My 2014 Travel Writing Scholarship - Euro Roadtrip entry
PHILIPPINES | Thursday, 15 May 2014 | Views [228] | Scholarship Entry
Two hours ago, a bus took our Anthropology class from Manila to the quiet municipality of Botolan, Zambales for a two-day field trip. We are staying in a wooden hut beside our foster family’s small house. As it gets dark, we prepare dinner for Nanay Loreta, her daughter and her husband, and their three children. They are pure Aetas, and Nanay Loreta has lived and raised her family here since the whole Aeta community in Botolan was relocated to the sides of the mountain after the violent eruption of Mount Pinatubo in 1991.
With only one dim light bulb to aid our visions and firewood and an old pot to cook our food (fish, their usual diet, and meat, a rarity for them), we use the time to learn about their family and the community. Their house is small and square, built with cinder blocks, with holes in the sides for windows. I look for a bed, but I only find one that is broken and used to store their few belongings instead in one corner. Then I notice that half of the floor is about a foot higher than the rest, and the grandchildren run up to the elevated area, sweep it with their feet, and sit in a small circle. I realize this is where they sleep; this elevated area is their bed. Outside the house, there is nothing but a few other small houses, trees leading up all the way to the top of the mountain, and the reddish brown clay and mud.

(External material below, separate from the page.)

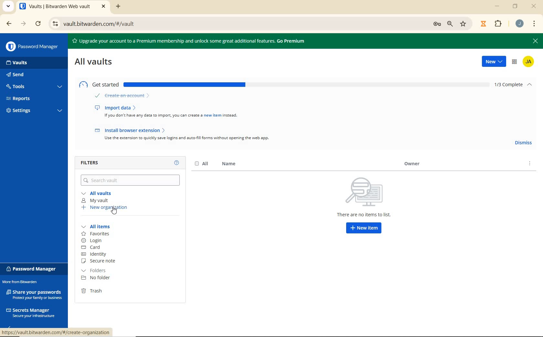  I want to click on new item, so click(363, 229).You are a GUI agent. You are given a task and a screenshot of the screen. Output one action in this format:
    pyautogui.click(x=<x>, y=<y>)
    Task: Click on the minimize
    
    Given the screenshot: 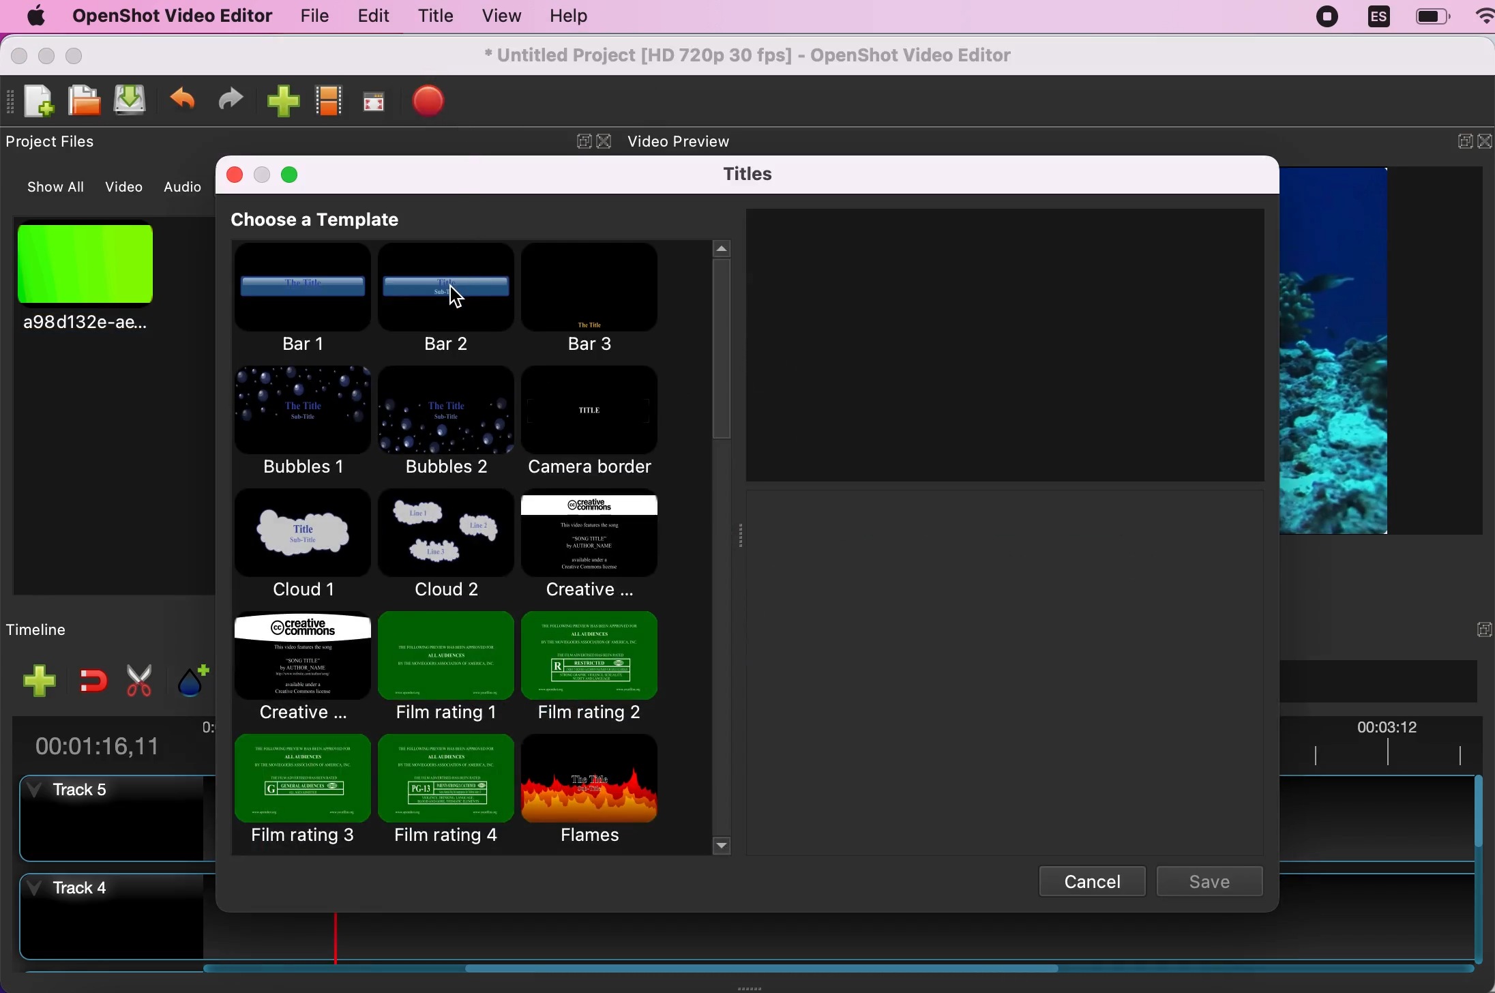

This is my first time to not only see an entire Aeta community, but to live with and like them. Two days is not nearly enough to grasp what it is like to live as an Aeta in a now-highly industrialized country, to thrive without the technology that I have grown extremely comfortable with in the cities of Manila, where I go to college, and Butuan, my hometown. But I look at this Aeta family that has been so warm in welcoming us into their home and sharing their stories with us, and realize that this is what Filipino strength looks like. These Aeta families have stayed strong throughout the volcano eruption, survived with little electricity in their vulnerable houses on the side of the mountain, little money to spend from what little black sand they gather and sell. All I could see around them were the lack of basic utilities, health and sanitation practices, and other basic needs, but on their faces I see nothing but smiles, the look of satisfaction, love for their families and their entire community, the strength of their longstanding culture, and the resilience of true Filipinos.